#### CONSIGNES
- 1) Selon l'article sur la hausse des prix de l'énergie, quelles énergies fossiles ont augmenté entre novembre 2020 et novembre 2021, et de quel pourcentage chacune ?
- 2) Dans l'article sur la hausse des prix de l'énergie, combien de ménages le Luxembourg compte-t-il ?
- 3) Prolongez l'article sur la hausse des prix de l'énergie à partir de sa dernière phrase.

#### EXTRAIT AFFICHÉ
☆ ☆ ☆ ☆

Les mesures prévues pour atténuer l’explosion des prix de l’énergie ne font pas l’unanimité au Parlement. Les partis de l’opposition n’ont pas réussi à convaincre la majorité à faire des efforts supplémentaires.
Ce sont clairement deux camps qui se sont affrontés, jeudi après-midi, à la Chambre. Le fait qu’aucun des intervenants lors du débat sur la précarité énergétique n’a nié l’urgence d’agir («Personne ne doit se retrouver dans le froid») ne change rien puisque l’opposition et la majorité n’ont pas su trouver de dénominateur commun pour venir en aide aux ménages et personnes les plus vulnérables.
Tout d’abord les chiffres, avancés par Gilles Roth (CSV), l’initiateur de cette heure d’actualité. Entre novembre 2020 et novembre 2021, toutes les énergies fossiles ont connu une hausse vertigineuse : +45 % pour l’essence, +50 % pour le diesel et +108 % pour le mazout de chauffage. «Cela représente respectivement un surplus de 24 euros pour un plein d’essence et de 23 euros pour un plein de diesel», avance le coprésident de la fraction chrétienne-sociale. Il reprend le calcul fourni par l’Automobile Club du Luxembourg : pour une voiture qui consomme 6 litres au 100 km et qui roule 20 000 km par an, la facture augmente de 596 euros en essence et 559 euros en diesel.
Gilles Roth évoque aussi les coûts de chauffage. Sur les 265 000 ménages que compte le Luxembourg, 54 218 continueraient à chauffer au mazout (22 %). S’y ajoutent 90 000 ménages chauffant avec du gaz (33 %). Une cuve de 2 100 litres de mazout coûte en ce mois de novembre 867 euros de plus qu’il y a douze mois.

☆ ☆ ☆ ☆

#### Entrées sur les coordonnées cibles
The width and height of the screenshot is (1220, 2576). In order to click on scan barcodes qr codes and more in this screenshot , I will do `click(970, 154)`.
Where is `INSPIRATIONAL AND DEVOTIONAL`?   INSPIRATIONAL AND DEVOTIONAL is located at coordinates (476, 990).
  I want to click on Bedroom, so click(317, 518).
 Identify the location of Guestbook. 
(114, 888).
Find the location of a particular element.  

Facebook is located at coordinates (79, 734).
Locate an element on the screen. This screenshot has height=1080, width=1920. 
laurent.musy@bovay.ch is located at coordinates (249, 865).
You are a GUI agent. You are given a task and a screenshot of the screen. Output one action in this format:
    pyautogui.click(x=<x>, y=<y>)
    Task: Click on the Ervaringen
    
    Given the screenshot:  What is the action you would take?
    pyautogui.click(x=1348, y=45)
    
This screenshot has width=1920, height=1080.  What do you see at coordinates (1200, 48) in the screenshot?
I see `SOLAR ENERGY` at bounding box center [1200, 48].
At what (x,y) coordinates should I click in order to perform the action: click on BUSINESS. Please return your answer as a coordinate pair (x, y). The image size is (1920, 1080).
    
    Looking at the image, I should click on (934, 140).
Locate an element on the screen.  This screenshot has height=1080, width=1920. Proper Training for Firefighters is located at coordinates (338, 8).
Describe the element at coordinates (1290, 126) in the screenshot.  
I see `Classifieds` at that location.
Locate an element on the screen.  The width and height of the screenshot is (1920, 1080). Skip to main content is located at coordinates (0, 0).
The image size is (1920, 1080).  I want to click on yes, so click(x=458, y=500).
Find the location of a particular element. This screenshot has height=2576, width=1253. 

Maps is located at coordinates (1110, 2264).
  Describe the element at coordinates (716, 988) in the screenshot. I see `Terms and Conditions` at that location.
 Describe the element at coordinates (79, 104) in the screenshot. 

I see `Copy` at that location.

☆ ☆ ☆ ☆

#### RÉPONSES PAR CONSIGNE
- 1)
- Essence : +45 %
- Diesel : +50 %
- Mazout de chauffage : +108 %

- 2) 265 000 ménages.

- 3)
«Nous sommes champions d’Europe. Nous n’avons toutefois rien gagné. Nous ne sommes que perdants», résume de son côté Fred Keup. Le député de l’ADR vient fustiger le fait que le Luxembourg figure en tête des pays de l’UE à avoir connu la plus importante hausse des prix de l’énergie. «La situation sur les marchés mondiaux ne suffit pas pour expliquer cette explosion des prix», martèle l’élu. La hausse des coûts à supporter par un «simple» ménage pour rouler et se chauffer se chiffrerait à plusieurs milliers d’euros par an.
«Le gouvernement n’apporte aucune réponse aux questions substantielles qui se posent actuellement. Il s’agit d’un échec sur toute la ligne», renchérit Gilles Roth. Des propos moins durs ont été tenus par Myriam Cecchetti (déi Lénk) et Marc Goergen (Parti pirate). Tous les partis de l’opposition étaient toutefois d’accord, jeudi, pour dire que les mesures prises par la majorité ne suffisent pas à atténuer l’effet de la flambée des prix de l’énergie.
La contre-attaque de la majorité
Les représentants de la coalition sont venus contrer les critiques émises. La hausse de l’allocation de vie chère d’un minimum de 200 euros par mois à partir du 1er janvier 2022 a été mise en avant tout comme l’indexation tombée au 1er octobre dernier (+2,5 % des revenus) et la réindexation rétroactive des allocations familiales. La compensation sociale de la taxe carbone a aussi été citée par le trio Max Hahn (DP), Georges Engel (LSAP) et François Benoy (déi gréng).
En outre, les trois partis formant la majorité ont appelé le gouvernement à analyser si des «mesures ciblées supplémentaires» doivent être prises pour soulager les ménages à faible revenu. Cette motion a uniquement trouvé le support de déi Lénk et des pirates. «C’est mieux que rien», est sobrement venu constater Sven Clement.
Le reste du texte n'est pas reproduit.